Her parents, Elliott and Sharon Friederwitzer, separated in 1978 and followed a legal agreement, which gave main custody to Sharon Friederwitzer and stipulated that both parents would continue to raise the girls as Orthodox Jews.

But a year later, Elliot Friederwitzer made a successful legal motion for primary custody, claiming that the children’s mother, who had moved to Manhattan, had begun letting a non-Orthodox man sleep over and going out socially at night, leaving the girls alone.

At a time when courts typically awarded mothers custody, a state Supreme Court judge on Long Island ruled that the father was a more fit custodian. The mother challenged the ruling to the Court of Appeals, the state’s highest court, which upheld the decision, ruling that the mother put her own interests over the best interests of her children.

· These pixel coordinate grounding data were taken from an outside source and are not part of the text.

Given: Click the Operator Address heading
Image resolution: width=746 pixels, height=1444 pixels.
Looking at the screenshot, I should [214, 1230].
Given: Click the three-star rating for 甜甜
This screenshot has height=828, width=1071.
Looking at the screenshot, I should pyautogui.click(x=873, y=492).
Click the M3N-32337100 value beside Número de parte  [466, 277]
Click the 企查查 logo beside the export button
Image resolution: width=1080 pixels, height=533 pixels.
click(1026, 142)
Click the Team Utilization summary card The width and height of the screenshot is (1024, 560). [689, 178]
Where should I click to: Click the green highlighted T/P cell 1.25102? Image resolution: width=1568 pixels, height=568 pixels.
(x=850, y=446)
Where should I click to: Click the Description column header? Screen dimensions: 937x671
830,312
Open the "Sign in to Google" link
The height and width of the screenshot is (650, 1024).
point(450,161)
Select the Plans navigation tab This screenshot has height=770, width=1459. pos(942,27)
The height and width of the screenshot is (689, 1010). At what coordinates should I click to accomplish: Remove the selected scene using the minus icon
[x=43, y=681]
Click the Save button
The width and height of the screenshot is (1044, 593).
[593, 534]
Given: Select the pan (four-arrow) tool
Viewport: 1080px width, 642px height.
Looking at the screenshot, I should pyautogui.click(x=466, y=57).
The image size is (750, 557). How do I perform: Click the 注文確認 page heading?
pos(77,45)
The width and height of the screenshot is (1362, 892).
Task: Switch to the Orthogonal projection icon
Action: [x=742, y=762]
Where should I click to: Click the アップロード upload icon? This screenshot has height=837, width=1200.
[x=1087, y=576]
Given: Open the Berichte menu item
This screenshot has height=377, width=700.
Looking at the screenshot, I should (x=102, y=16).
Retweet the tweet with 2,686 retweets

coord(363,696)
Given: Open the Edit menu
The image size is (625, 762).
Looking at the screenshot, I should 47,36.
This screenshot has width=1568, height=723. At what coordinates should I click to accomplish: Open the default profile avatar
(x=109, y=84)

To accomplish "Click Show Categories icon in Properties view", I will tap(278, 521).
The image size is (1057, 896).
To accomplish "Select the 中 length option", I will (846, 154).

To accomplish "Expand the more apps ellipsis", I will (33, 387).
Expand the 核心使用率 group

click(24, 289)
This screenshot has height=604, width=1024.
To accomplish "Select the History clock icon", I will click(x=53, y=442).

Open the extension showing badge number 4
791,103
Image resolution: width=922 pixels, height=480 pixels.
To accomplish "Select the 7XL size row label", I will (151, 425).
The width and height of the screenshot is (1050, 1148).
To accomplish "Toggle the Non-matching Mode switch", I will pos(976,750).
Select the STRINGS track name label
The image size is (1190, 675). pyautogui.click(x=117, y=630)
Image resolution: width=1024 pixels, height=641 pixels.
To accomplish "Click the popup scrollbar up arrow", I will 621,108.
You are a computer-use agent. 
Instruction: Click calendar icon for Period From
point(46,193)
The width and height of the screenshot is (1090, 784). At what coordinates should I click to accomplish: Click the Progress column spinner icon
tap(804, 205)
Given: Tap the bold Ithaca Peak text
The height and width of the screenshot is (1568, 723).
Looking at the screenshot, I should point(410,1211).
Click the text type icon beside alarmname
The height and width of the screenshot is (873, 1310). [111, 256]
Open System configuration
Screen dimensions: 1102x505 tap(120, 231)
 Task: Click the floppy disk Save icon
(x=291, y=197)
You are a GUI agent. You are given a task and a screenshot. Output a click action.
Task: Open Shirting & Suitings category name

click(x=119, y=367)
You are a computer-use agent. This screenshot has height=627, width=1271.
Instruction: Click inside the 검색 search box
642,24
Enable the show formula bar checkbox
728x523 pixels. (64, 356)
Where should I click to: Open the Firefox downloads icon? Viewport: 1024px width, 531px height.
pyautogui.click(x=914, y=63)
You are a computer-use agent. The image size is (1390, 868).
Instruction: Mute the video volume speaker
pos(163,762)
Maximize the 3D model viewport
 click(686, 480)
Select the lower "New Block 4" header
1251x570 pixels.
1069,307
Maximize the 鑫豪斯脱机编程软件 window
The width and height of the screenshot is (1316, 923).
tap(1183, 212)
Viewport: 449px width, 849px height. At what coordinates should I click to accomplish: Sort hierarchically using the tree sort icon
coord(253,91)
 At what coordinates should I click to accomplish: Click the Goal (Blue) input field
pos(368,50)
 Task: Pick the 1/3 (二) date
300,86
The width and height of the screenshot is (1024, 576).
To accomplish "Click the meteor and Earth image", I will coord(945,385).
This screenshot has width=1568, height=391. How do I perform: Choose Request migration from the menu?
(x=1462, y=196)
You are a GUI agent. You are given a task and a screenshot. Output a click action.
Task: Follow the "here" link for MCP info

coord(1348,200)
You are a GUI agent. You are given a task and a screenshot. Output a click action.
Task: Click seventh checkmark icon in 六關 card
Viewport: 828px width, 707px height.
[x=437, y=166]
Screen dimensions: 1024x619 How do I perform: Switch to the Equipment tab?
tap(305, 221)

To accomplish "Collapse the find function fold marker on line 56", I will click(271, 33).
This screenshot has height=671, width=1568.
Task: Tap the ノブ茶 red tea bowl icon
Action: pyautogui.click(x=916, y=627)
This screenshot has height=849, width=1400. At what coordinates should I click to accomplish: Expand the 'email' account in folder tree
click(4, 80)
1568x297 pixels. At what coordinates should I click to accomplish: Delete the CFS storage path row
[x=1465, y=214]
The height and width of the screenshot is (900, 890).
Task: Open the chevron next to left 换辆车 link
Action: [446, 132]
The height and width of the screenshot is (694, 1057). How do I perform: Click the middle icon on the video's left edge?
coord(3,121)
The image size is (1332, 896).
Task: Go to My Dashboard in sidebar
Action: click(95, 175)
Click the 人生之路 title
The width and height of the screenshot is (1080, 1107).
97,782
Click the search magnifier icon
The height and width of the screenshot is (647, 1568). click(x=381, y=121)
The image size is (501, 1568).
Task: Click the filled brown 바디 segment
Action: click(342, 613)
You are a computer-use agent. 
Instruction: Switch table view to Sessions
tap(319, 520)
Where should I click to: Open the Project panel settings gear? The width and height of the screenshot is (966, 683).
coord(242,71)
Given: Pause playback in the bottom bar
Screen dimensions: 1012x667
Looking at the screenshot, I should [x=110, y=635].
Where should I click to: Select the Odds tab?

“I can quote it,” Lisa Friederwitzer said, reciting the decision’s wording that custody agreements could be altered “when the totality of circumstances” is “in the best interests of the child.”

“That’s what made this case so different — it changed the way things usually went,” she said. “It wasn’t just a knee-jerk reaction where the mother gets custody.”

The case — something of a real life “Kramer vs. Kramer,” the 1979 film that involved a painful courtroom custody battle and was emblematic of the surge in divorces at the time — seemed to follow young Lisa through her life, from the many classmates in school who knew about it, to her law school professors, to legal professionals over the years who recognized her last name.

After graduating from Queens College, and then Touro Law Center on Long Island, she began working at age 24 in Queens Family Court as a court-appointed law guardian, often on behalf of children.

In 1998, Friederwitzer began working for the state court system in Queens Family Court, first as a court attorney assisting a judge, and then conducting hearings in child support and paternity cases.

“Even starting out, they would say, ‘She’s from that famous case,'” she said. “I went into a field where my name is well known. It’s not like my name is Smith.”

It rang a bell with Judge Jeremy S. Weinstein of state Supreme Court in Queens. Weinstein, an administrative judge, who hired her in 2012 to serve as a court attorney referee handling matrimonial cases.

Weinstein said her name “struck a bell” when interviewing her, and that after hiring her, “Someone said to me, ‘She’s a Friederwitzer from the Friederwitzer versus Friederwitzer case, and she told me about her experiences with it.”

“It’s one thing to have an excellent grasp of the law,” he added, “but to live the experience and put yourself in the shoes of the people involved in the cases, I felt the outcomes of her decisions in cases would be more just and fairer, and they were.'’

The judicial screening process included an interview with Mayor Bill de Blasio. Friederwitzer mentioned the case as an impetus for seeking the bench, which she said prompted a discussion about the lack of legal representation for children during that time.

Friederwitzer, an Orthodox Jew who lives in Queens with her husband and their two children, said she has seen improvements in protections for children involved in court cases. Lawyers are now routinely assigned to them in court, and testimony guidelines help provide a safer, more comfortable environment, she said.

Standing amid unpacked boxes in her new chambers in Bronx Family Court, just east of Yankee Stadium, she pointed out a new gavel on her desk that was a gift from her mother.

“It has driven every professional thing I’ve done — it’s just what keeps me going under it all,” Friederwitzer said of her childhood testimony and the case involving her parents. “I’m very fortunate that something very good came out of an unfortunate situation.”